The legislative study came after Gov. Mitt Romney advocated selling the state-owned building because he said it is no longer needed now that the Boston Convention & Exhibition Center has opened in South Boston. In a report released Tuesday, however, the panel found that the city would lose convention business from smaller groups if it sold the Hynes and suggested that the state retain ownership of the building, and convert the first floor to retail.

“Going retail in an extremely strong market would create a fairly substantial revenue stream,” says David Begelfer, head of the Boston chapter of the National Association of Industrial and Office Properties. “It’s a strong retail location and there would be strong demand for it.”

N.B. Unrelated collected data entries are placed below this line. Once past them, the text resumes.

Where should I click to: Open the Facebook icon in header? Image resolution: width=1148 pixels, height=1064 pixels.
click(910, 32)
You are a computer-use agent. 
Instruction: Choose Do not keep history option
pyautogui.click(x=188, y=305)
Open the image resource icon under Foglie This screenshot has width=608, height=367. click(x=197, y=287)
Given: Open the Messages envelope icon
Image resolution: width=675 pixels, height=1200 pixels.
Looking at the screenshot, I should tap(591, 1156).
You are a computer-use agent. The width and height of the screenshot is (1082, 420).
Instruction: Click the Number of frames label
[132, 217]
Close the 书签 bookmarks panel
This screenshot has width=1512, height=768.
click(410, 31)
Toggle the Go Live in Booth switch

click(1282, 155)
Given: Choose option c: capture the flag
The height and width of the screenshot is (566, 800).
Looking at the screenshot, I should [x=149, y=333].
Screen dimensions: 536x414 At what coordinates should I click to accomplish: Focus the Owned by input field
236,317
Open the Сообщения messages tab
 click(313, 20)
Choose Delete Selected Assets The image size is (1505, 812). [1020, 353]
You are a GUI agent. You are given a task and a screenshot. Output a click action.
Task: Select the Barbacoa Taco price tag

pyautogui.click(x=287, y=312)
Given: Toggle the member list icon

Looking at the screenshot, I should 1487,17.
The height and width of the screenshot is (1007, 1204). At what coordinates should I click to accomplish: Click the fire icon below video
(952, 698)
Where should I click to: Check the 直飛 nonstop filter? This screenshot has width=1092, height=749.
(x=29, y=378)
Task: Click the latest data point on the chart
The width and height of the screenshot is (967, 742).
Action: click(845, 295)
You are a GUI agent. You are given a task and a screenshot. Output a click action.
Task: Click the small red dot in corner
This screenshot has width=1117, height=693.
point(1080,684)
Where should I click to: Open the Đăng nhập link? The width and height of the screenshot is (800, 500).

Retail specialist James Koury, with Jones Lang LaSalle’s Boston office, tells GlobeSt.com that converting the Hynes’ first floor into retail and restaurant space would be a welcome addition to the Back Bay, where retail is thriving.

“It presents a unique opportunity to develop a critical mass of retail in one of the hottest retail areas of the city,” Koury says. “This isn’t something that comes across people’s radar screens very frequently so there certainly would be a lot of interest in it.”

Koury says the street level space would allow a developer to create a separate retail identity while drawing on the synergy created by the Prudential Center shops located next door and other retail locations along Boylston Street. “It’s a hot location that will benefit from all the other retail generated in the Back Bay,” he notes.

Begelfer says that although converting the space would reduce some of the Hynes convention space, the building, which is currently running a $5-million to $6-million deficit, could greatly benefit from the income retail would produce.

The conversion to retail, however, remains in the hands of legislators who must approve the special commission’s recommendations.